By Henry McVey Oct 20, 2016

I recently joined my colleague Frances Lim on a whirlwind tour of the Asian region. In an attempt to refresh our top-down view of Asia, we visited a variety of cities and met with a variety of folks across both the private and public sector. To state the obvious: there is certainly no “one” Asia, as the region includes both large developed markets (like Japan, Korea and Australia) as well as large emerging economies (like India, China and Indonesia). Not surprisingly, we came away with a broad variety of what we believe are actionable investment conclusions for the macro and asset community:

  • Emerging market (EM) equities, including Asia, may be finally bottoming. After 72 months of underperformance, our base case is now that EM is in the process of bottoming. We see several factors at work. For starters, we believe that the influence of local currency trends is going from being a major negative to a modest positive. Second, there is no scope for easing, which is good for both offensive and defensive reasons. Third, most global investors are now underweight EM as an asset class. Our bottom line: we think that earnings are bottoming, ownership of EM is well below benchmark, and valuations are much more attractive.

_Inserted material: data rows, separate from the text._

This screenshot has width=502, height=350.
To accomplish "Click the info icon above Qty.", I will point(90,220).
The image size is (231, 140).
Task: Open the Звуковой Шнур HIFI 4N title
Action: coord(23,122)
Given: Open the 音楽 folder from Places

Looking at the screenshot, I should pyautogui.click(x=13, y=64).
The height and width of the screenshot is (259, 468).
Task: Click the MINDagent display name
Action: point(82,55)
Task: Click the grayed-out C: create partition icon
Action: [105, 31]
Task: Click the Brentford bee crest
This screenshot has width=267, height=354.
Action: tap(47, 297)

  • Larger consumer economies across emerging markets, Indonesia in particular, are likely to see expanded valuations in the near-term. In today’s post-Brexit environment, we are of the mindset that investors will continue to shun globalization stories in favor of domestic consumption stories, higher value added services in particular. No doubt, the U.S. – with 68% of its economy linked to consumption – should prosper. However, several EM countries should fare well too.
  • Right now in Asia, we are most inclined to sell simplicity and buy complexity. While we remain constructive on long-term consumption trends, many companies that target this area of the Asian economy now appear expensive. In particular, we think that consumer stories linked to maturing penetration stories appear overpriced relative to their forward looking growth rates. By comparison, we actually think that there is currently a major opportunity to help Asian conglomerates that have over-diversified across industries and / or over-estimated the opportunity within an industry. In our view, complexity of story appears cheap on a relative basis in today’s low rate, slower growth environment.

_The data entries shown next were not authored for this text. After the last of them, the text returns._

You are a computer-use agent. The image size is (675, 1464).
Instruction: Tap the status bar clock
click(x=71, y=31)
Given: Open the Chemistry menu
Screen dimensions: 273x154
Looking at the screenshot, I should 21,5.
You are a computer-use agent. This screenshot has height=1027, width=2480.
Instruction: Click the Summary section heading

  • Some of the best opportunities in Asia may not actually be in Asia these days. Since we began visiting the region in 1995, the bull case on Asia has always been that China would boost GDP-per-capita across the region for an extended period of time. What is actually unfolding today, however, is quite different. For starters, China’s growth is slowing, particularly on a nominal basis. As such, many executives in Asia are now looking for new markets to bolster growth across their existing product suite. In addition, many EM corporate executives with whom we speak believe that there are best practices they can acquire overseas and bring back to their domestic markets. As such, we think that there is an emerging opportunity for global private equity firms and certain multinationals, to partner with Asian companies, Chinese ones in particular, looking to expand abroad.

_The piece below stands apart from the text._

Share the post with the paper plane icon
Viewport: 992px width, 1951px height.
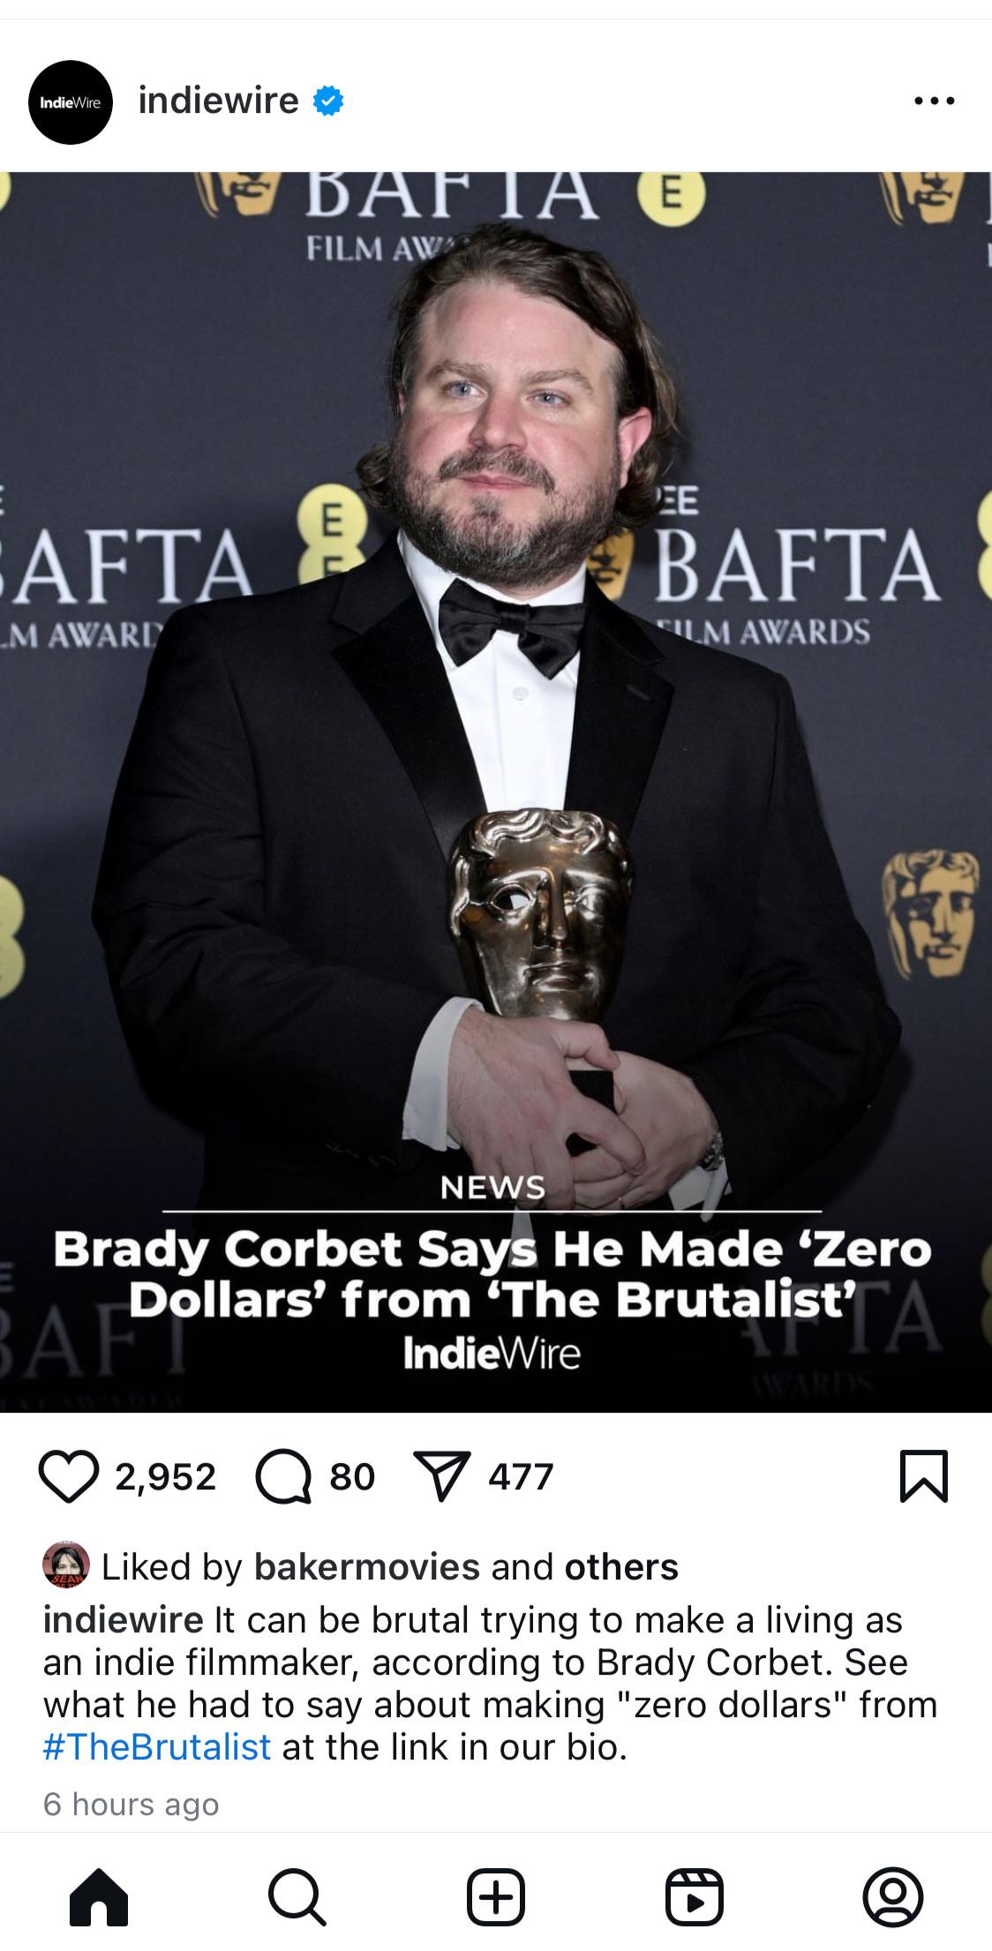(441, 1476)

  • India: We favor credit over equities in a solid Prime Minister Narendra Modi-driven macro environment. We left India with two important takeaways. First, we think that, while the Modi euphoria has abated since our last visit, the broad consensus is that the current government is steadily making solid progress. Second, similar to our last trip, we think that, all else being equal, debt appears more attractive than equities. In particular, we continue to see a burgeoning opportunity across private credit, and we do wonder why more of our clients are not looking towards the private credit markets.
  • Regional risks include valuations in China’s private TMT sector as well as overreach concerns surrounding the Bank of Japan. After a long series of high level meetings across both the public and private sector, we came away thinking about three risks that may not be fully appreciated by investors. First, it is clear to us that the private growth investing in China got overheated, suggesting lower valuations are now in story for many private, IPO-seeking companies. Second, there was again concern from the ‘Authorities’ with whom we spoke that the Chinese government is still not willing to make the hard changes required to structurally improve its outlook. Third, there is growing concern that Japan’s monetary policy may ultimately backfire.

In conclusion, this recent trip to Asia was probably the most interesting one that I have had in years. Why? Because beyond a rapidly changing macro outlook, the tools required to be a successful investor in Asia are changing too. Overall, though, we left Asia with the sense that – in today’s low rate, low growth environment that defines the global economy in which we live – both public equities and parts of private credit are likely to deliver above average returns over the next three to five years for global investors, particularly those with broad mandates and multiple touch points in the region.

If we are right, then we are in the early innings of a notable change in flows and performance that global investors may want to incorporate into their thinking.